Here are the factories that assemble cars (CKD) in Malaysia.
|CKD Car Factories||Car Models|
|Toyota Assembly Services in Shah Alam and Bukit Raja||Innova, Fortuner (Shah Alam)
Vios, Yaris (Bukit Raja)
|Go Automotive Manufacturing in Gurun, Kedah||Haval – H1, H2|
|Hicom Automotive Manufacturers in Pekan, Pahang||Volkswagen – Tiguan, Tiguan Allspace, Passat, Arteon, Vento
Mercedes-Benz – C-Class, E-Class, S-Class, GLC-Class
|Honda Malaysia in Pagoh, Melaka||Honda – City, Jazz, Civic, Accord, BR-V, HR-V, CR-V|
|Inokom Corporation in Kulim, Kedah||BMW – 2 Series, 3 Series, 5 Series, 6 Series GT, 7 Series, X1, X3, X4, X5
Hyundai – Ioniq, Santa Fe
Mazda – CX-5, CX-8
|Naza Automotive Manufacturing in Gurun, Kedah||Peugeot – 3008, 5008|
|Perodua in Rawang, Selangor||Myvi, Alza, Aruz, Toyota Rush (PMSB subsidiary)
Axia, Bezza (PGMSB subsidiary)
|Proton in Shah Alam and Tanjung Malim||Saga, Exora (Shah Alam)

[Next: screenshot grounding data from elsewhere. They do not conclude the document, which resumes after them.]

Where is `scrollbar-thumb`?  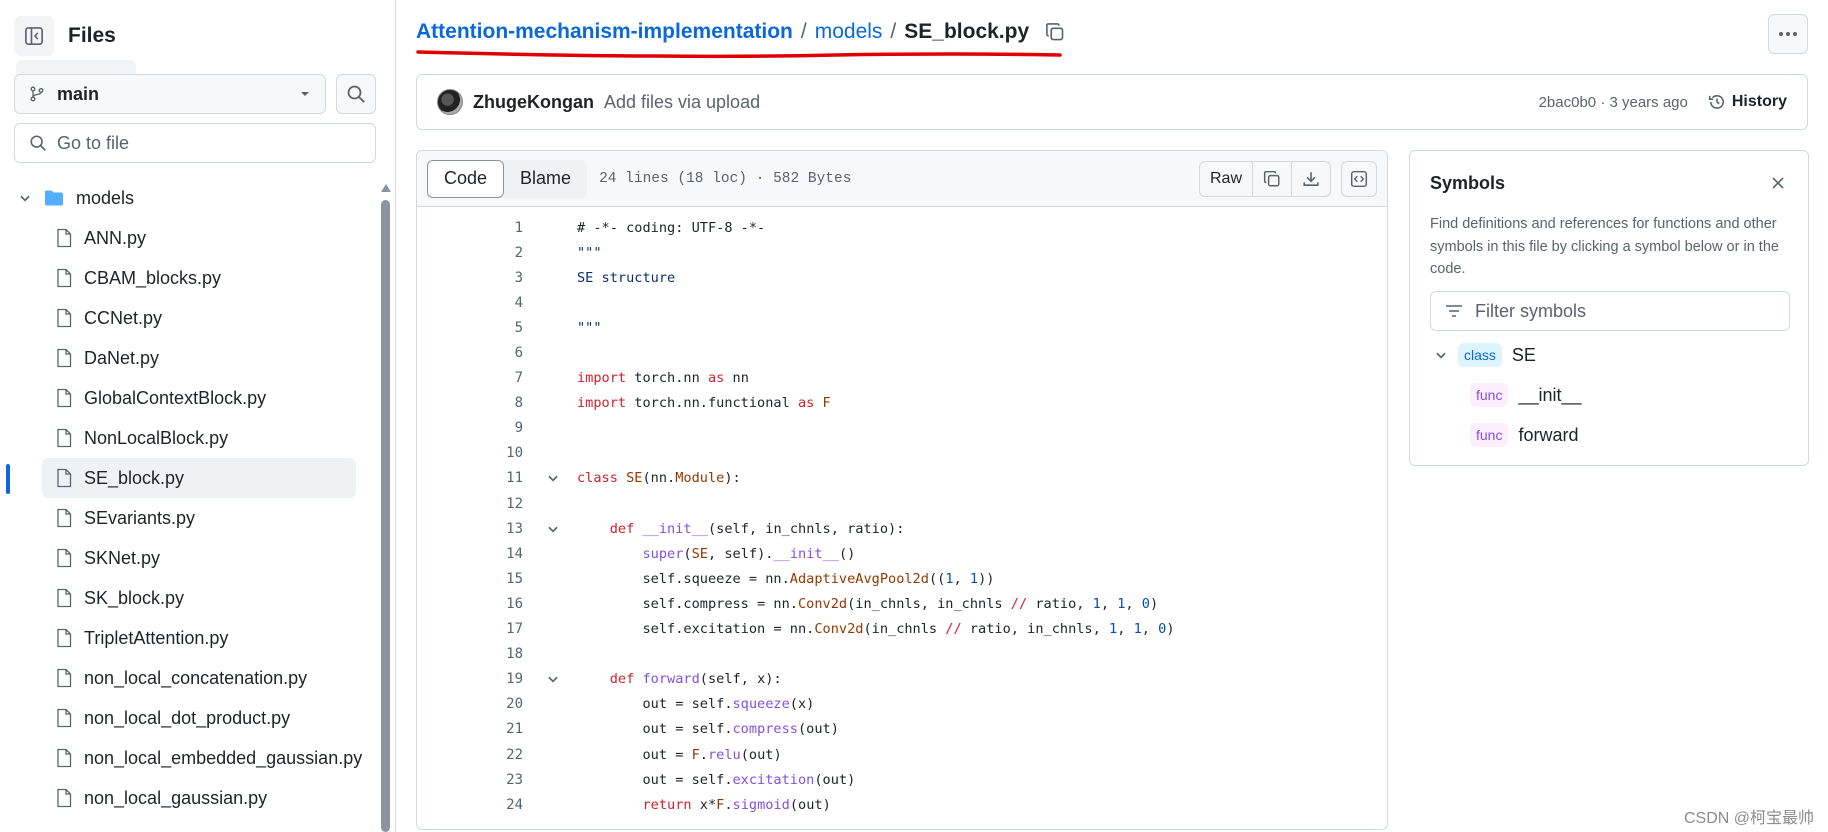 scrollbar-thumb is located at coordinates (386, 516).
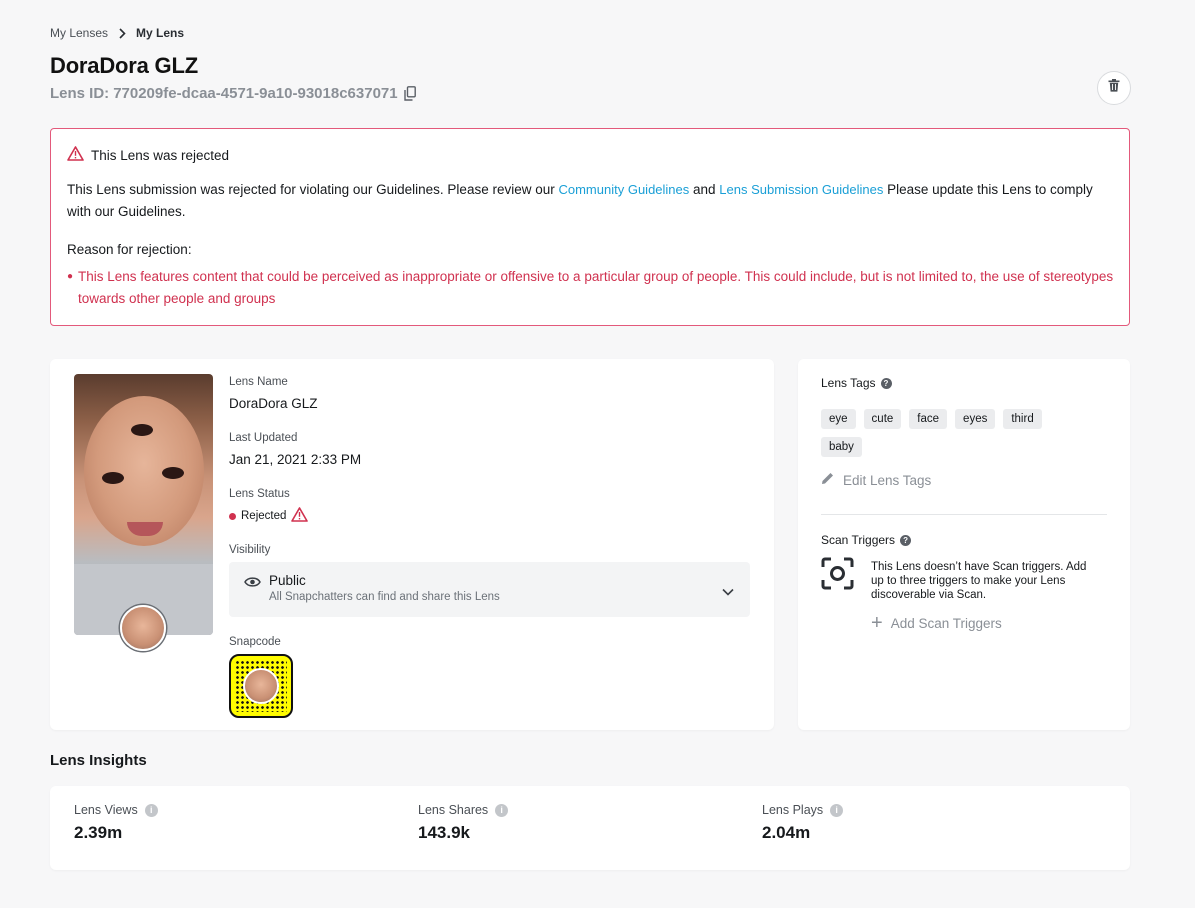 The image size is (1195, 908). I want to click on metric-lens-plays: Lens Plays i 2.04m, so click(803, 823).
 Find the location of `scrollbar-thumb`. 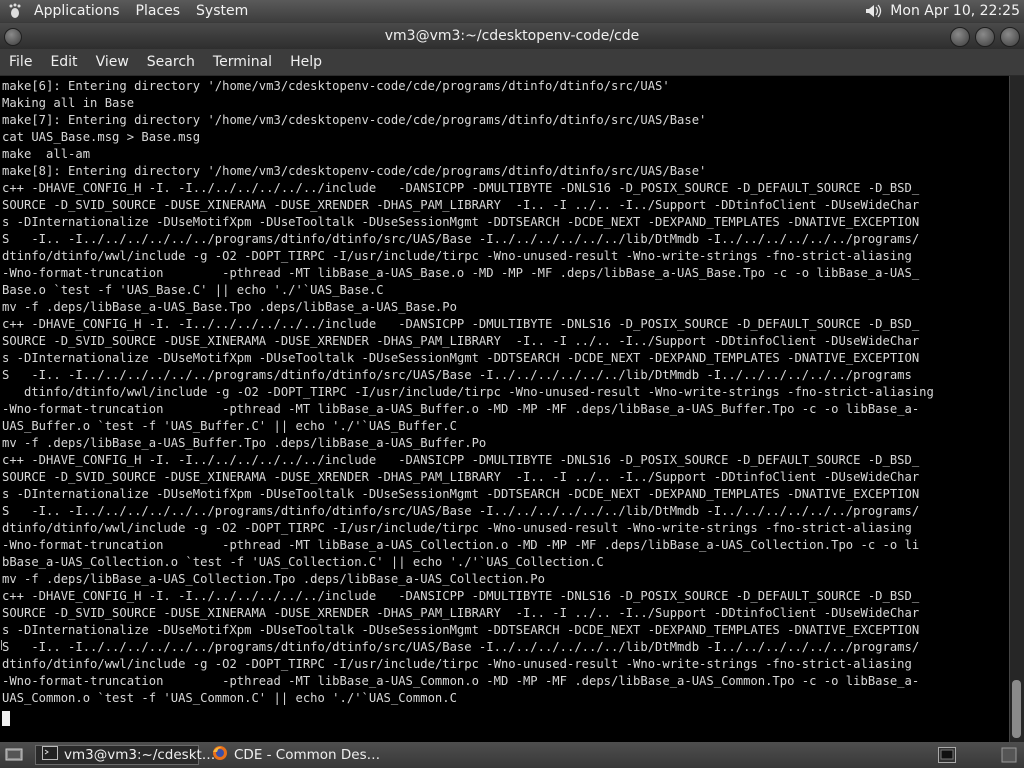

scrollbar-thumb is located at coordinates (1016, 709).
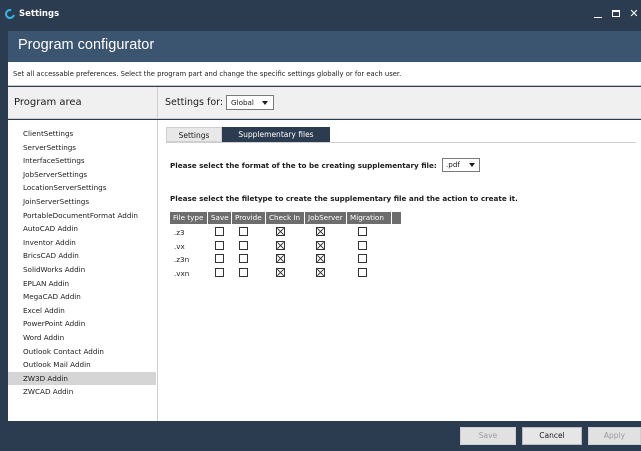  What do you see at coordinates (194, 134) in the screenshot?
I see `tab-settings: Settings` at bounding box center [194, 134].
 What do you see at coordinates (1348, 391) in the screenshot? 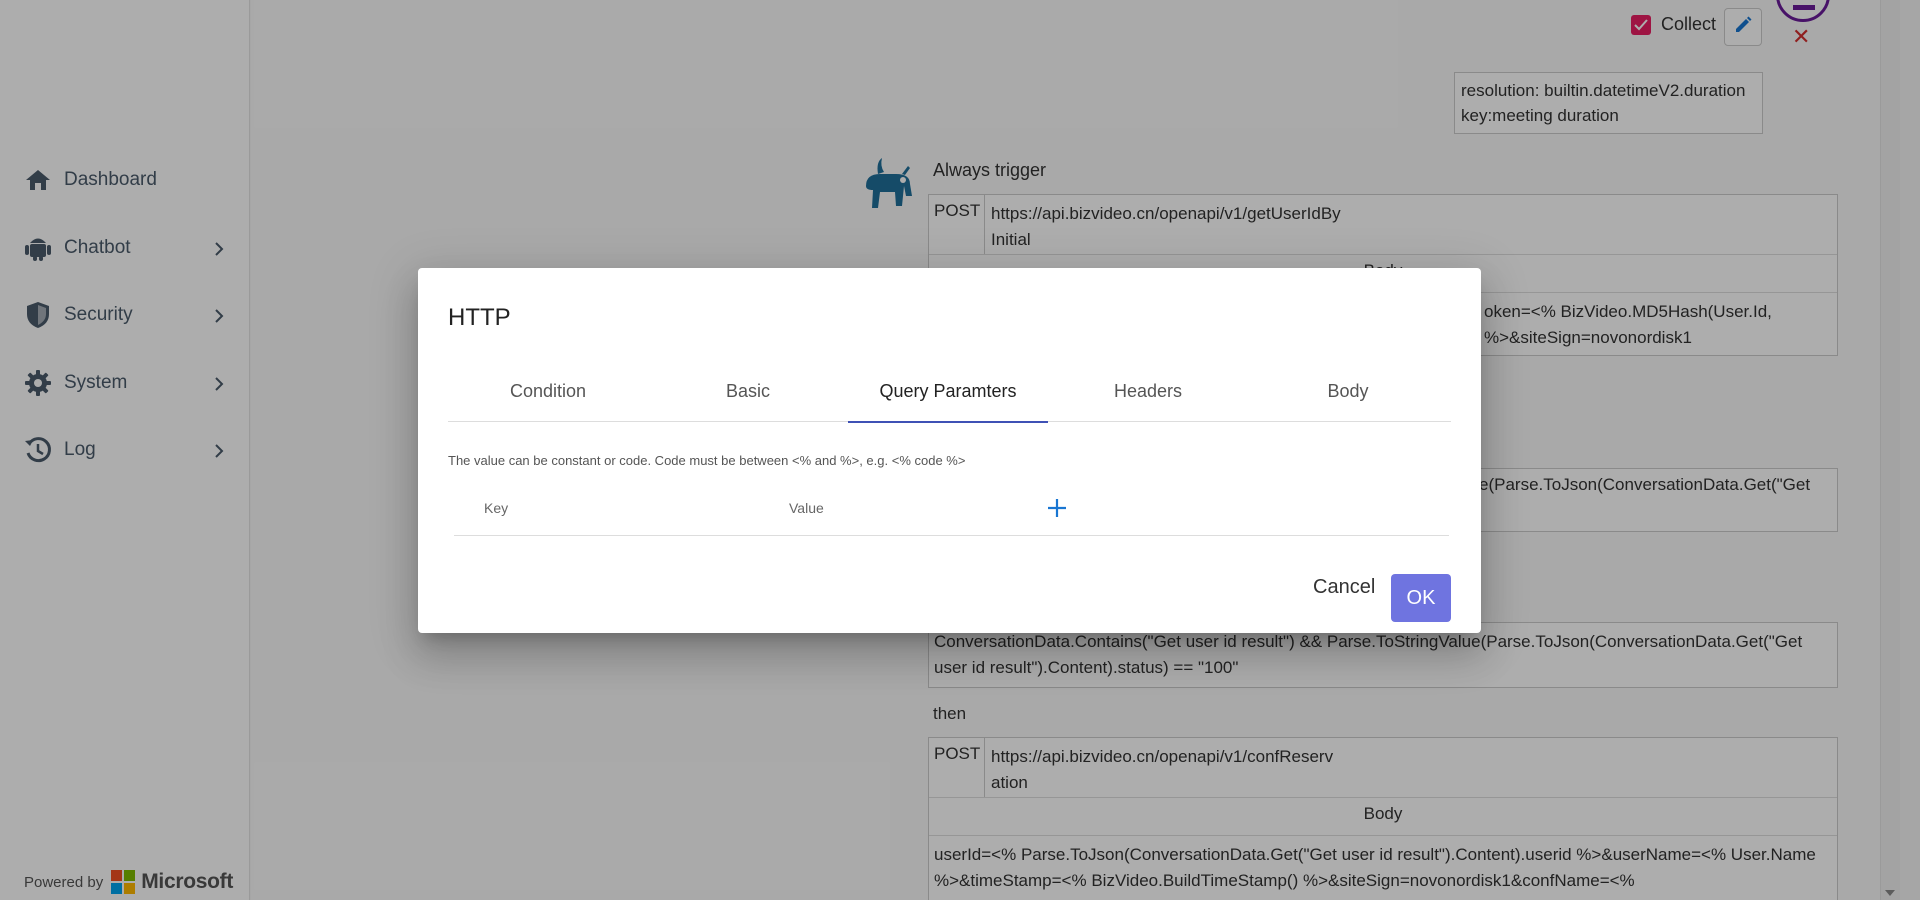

X70, X50, Persona, Iriz (Tanjung Malim)
|Tan Chong Motor Assemblies in Segambut and Serendah||Nissan – Almera, X-Trail, Serena
Mitsubishi – ASX, Outlander
Subaru – XV
|Volvo Car Manufacturing in Shah Alam, Selangor||XC40, s60, XC60, S90, XC90|
CBU vs CKD: Which is Better?
Malaysians have always been obsessed about where their cars are made as some may assume that fully imported vehicles (CBU) are better in quality than locally assembled cars (CKD).
However, we now understand that the main differences are merely in the price point – both CKD and CBU cars are on par in terms of quality because they are assembled to meet the strict global manufacturing standards and subject to strict quality checks, whether locally or overseas.
Here’s a quick fun fact – Malaysian assembled cars (CKD) are also being exported to other foreign countries such as:
- Perodua Myvi to Singapore
- MINI Countryman S to Thailand
- Mercedes-Benz C 180 to the Philippines
- Mazda CX-5 to Indonesia, Thailand, and the Philippines
- Volvo Cars to Indonesia, the Philippines, Taiwan, Thailand, and Vietnam.
Since CKD cars qualify for government incentives and tax reliefs, some locally assembled cars are more affordable than the imported units. For example, the Mercedes-AMG C 43 sedan, when it was first introduced as an imported unit, was priced at RM499,888. But now that it is locally assembled at Mercedes-Benz Malaysia’s plant in Pekan, the price is RM421, 888 – generating a large difference of RM 78,000 in price.
One beneficial factor of CKD models is the availability of spare parts – these parts are readily available as the center is able to source it from local vendors who supply these manufacturing companies.
In some cases, the parts used in CKD cars may actually be better than CBU ones. Locally-assembled BMWs, for example, have a different cooling system and rubber components compared to imported or reconditioned models. Also, these local cars benefit from different ‘hot climate package’ specifications components which cater to Malaysia’s driving conditions.
So, the next time you buy a car, the “made in” title should not be your deciding factor. No matter if it is CKD or CBU, neither is better than the other. It all boils down to the model of the car that you want. Just remember, with a CKD car, you will end up saving more.